- Cover art to issue #1, by Tomm Coker

Publication information
- Publisher: Image Comics
- Schedule: Monthly
- Format: Ongoing
- Genre: crime
- Publication date: September 2011 – September 2012
- No. of issues: 11
- Main character(s): Markham

Creative team
- Created by: Jay Faerber Simone Guglielmini
- Written by: Jay Faerber
- Artist(s): Simone Guglielmini and Tomm Coker (Covers #1–5)
- Letterer(s): Charles Prichett
- Colorist(s): Ron Riley

= Near Death (comics) =

Comic book by Jay Faerber

Near Death is an ongoing comic book series created by Jay Faerber with artist Simone Guglielmini. Image Comics began publishing it in September 2011. The series went on hiatus following the eleventh issue in September 2012. An original graphic novel is scheduled for release in early 2019.

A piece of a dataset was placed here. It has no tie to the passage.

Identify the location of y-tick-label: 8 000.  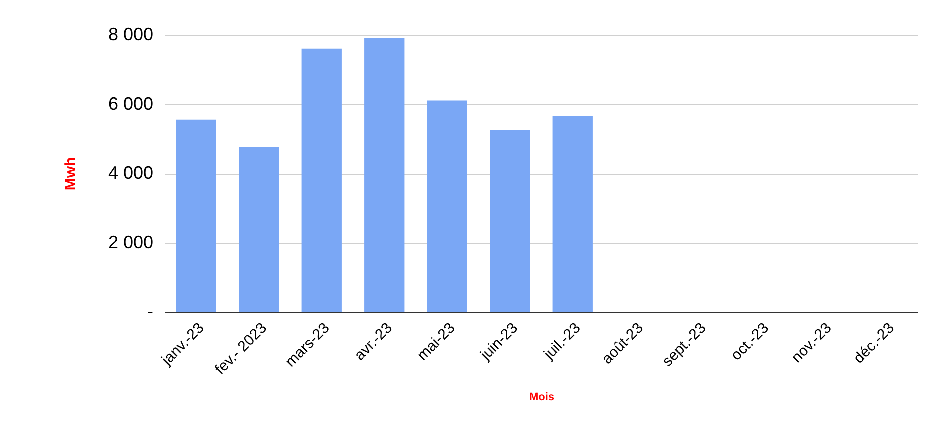
(131, 34).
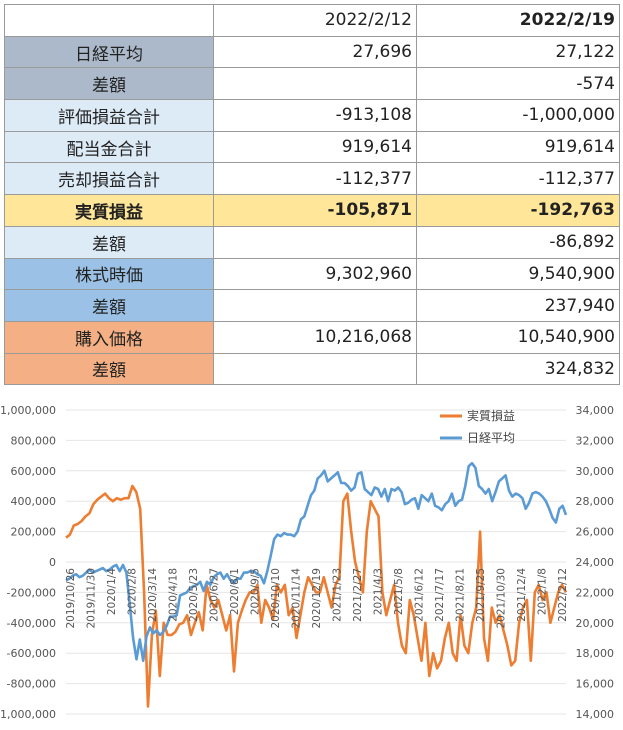 The width and height of the screenshot is (623, 730). What do you see at coordinates (596, 410) in the screenshot?
I see `right-tick-label: 34,000` at bounding box center [596, 410].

The story follows a former hitman who attempts to atone for his misdeeds after a near death experience shows him a vision of Hell.

==Publication history==
Faerber credits the work of Stephen J. Cannell as his inspiration for the series, along with a personal attraction to redemption stories. After creating the plot himself, Faerber recruited Italian artist Guglielmini by email. During publication, the two never met in person or spoke on the phone. Guglielmini drew inspiration from Criminal and Gotham Central.

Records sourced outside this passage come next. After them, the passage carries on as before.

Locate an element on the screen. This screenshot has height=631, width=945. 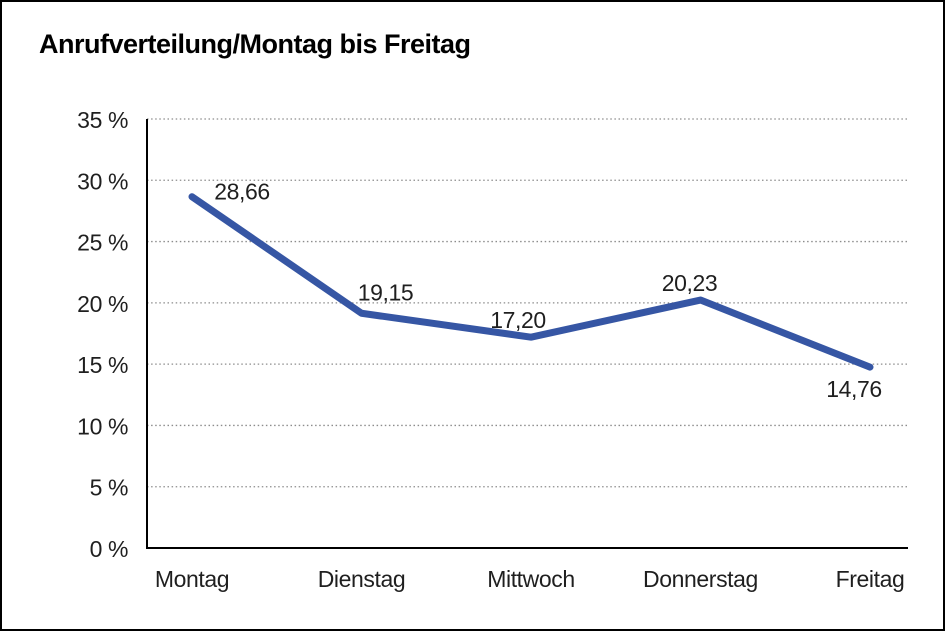
y-axis-tick-label: 20 % is located at coordinates (102, 304).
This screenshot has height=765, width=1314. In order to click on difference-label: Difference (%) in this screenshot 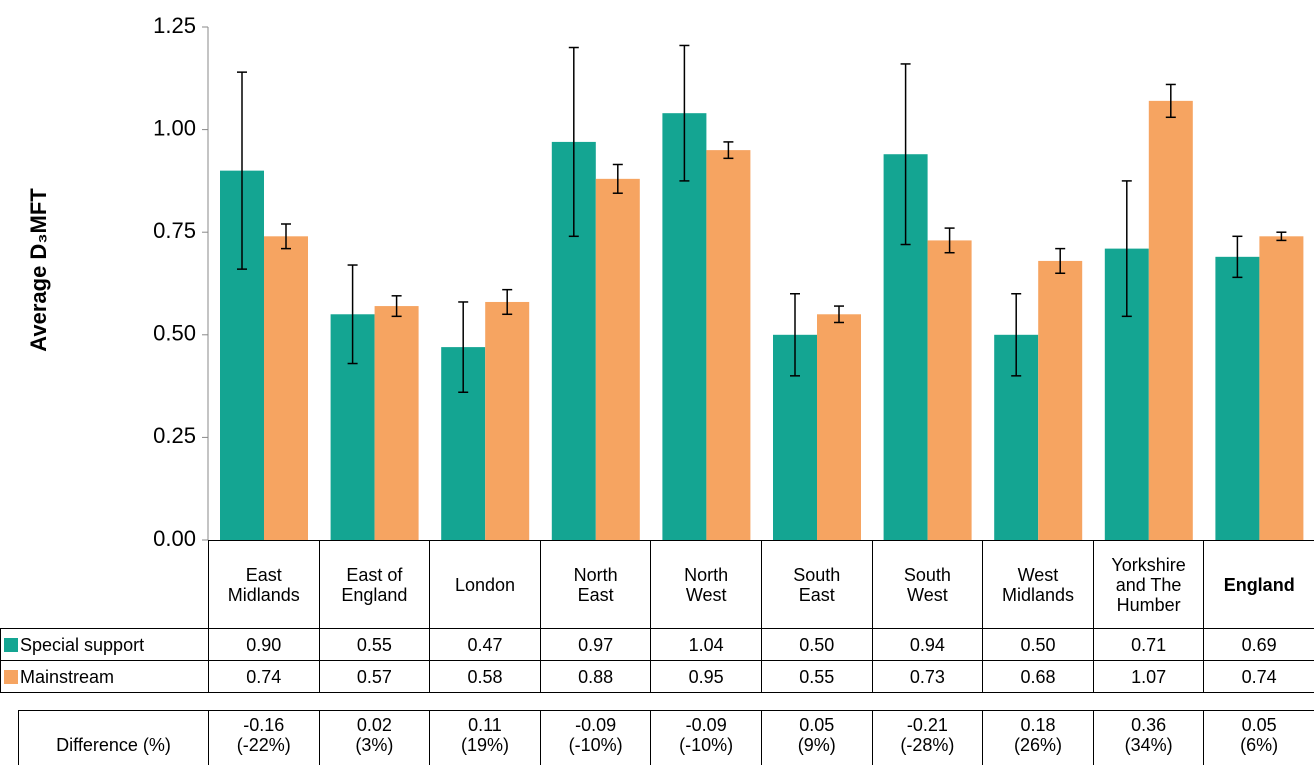, I will do `click(114, 738)`.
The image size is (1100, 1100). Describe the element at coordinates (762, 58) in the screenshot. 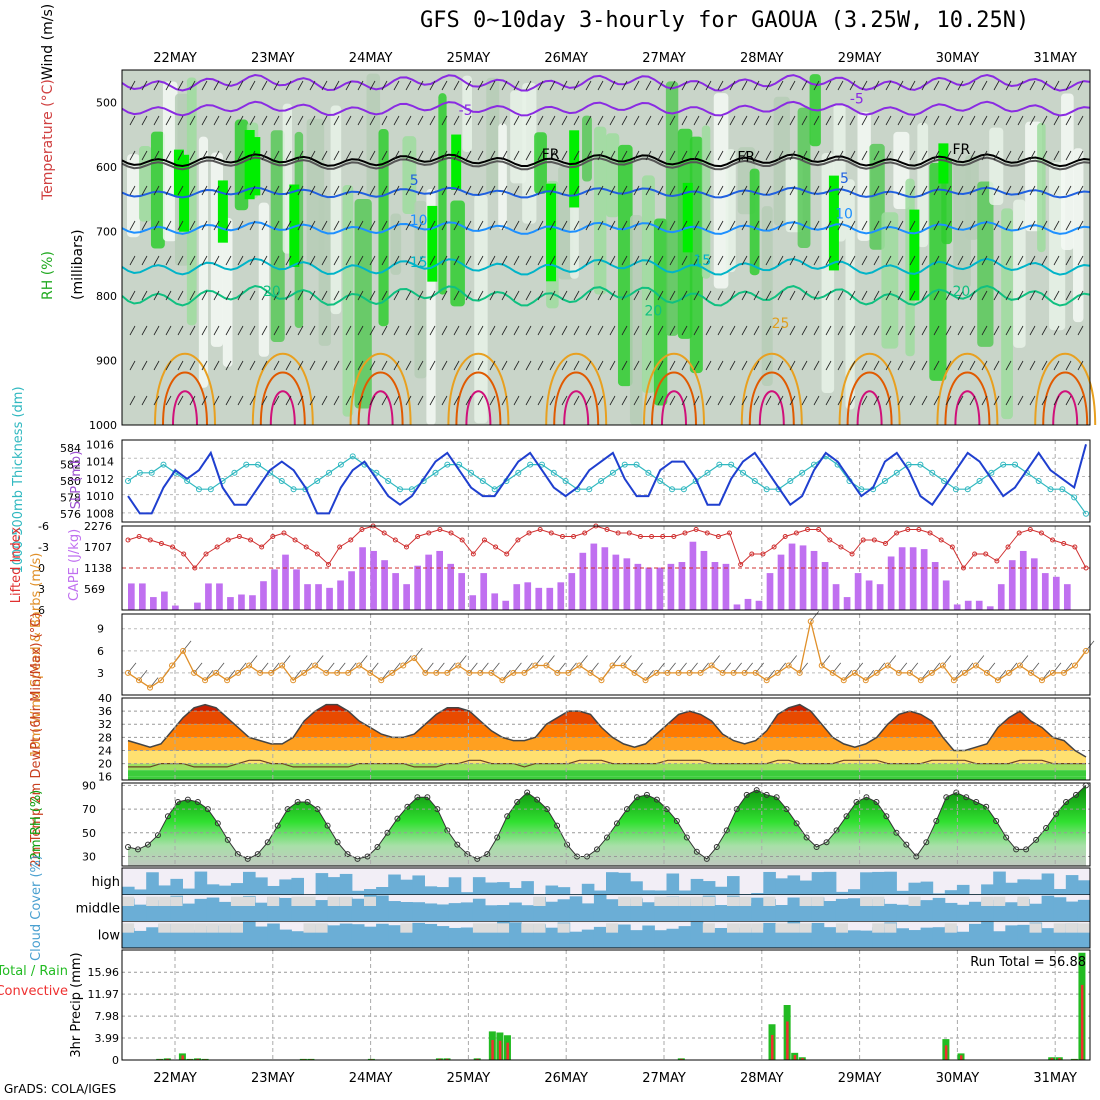

I see `date-label-top: 28MAY` at that location.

The series was published monthly beginning in 2011. Most issues were self-contained instead of multi-part stories because Faerber wanted a creative challenge. Each issue contains some form of bonus material, such as an article on crime fiction or a second, shorter comic.

The series has been collected into two square-bound volumes. The first, released February 2012, reprints the first five issues and includes a script for the first issue. Volume two, released in October 2012, reprints #6–11 and is 136 pages.

The series was put on hiatus following its eleventh issue in 2012. At the time, Faerber expressed an interest in continuing the story as a series of one-shots. An original graphic novel, Over My Dead Body, was released in 2020.

There has been an effort to adapt the comic to television.

==Plot==
Markham, a hitman, is shot during an attempted murder and briefly dies on the operating table. He has a vision of Hell where he is haunted by the ghosts of people he has killed. One tells Markham there is still time to make up for his actions. When he recovers, Markham begins to protect people who are in danger. He confesses that he is doing this selfishly, and does not care about the people he saves.

After his former coworkers learn of his new direction, they try to kill Markham and his girlfriend. To avoid more confrontations, Markham moves to Los Angeles. He eventually turns himself into the police and is sent to jail.

==Critical reception==
Near Death was featured in an article in USA Today and reviews of the first issue were mostly positive. In a March 2012 interview, Image publisher Eric Stephenson expressed frustration the book was not selling better. The series continued to receive positive reviews through its final issue. Faerber said the most common complaint he received about the series was the stories feeling "too short."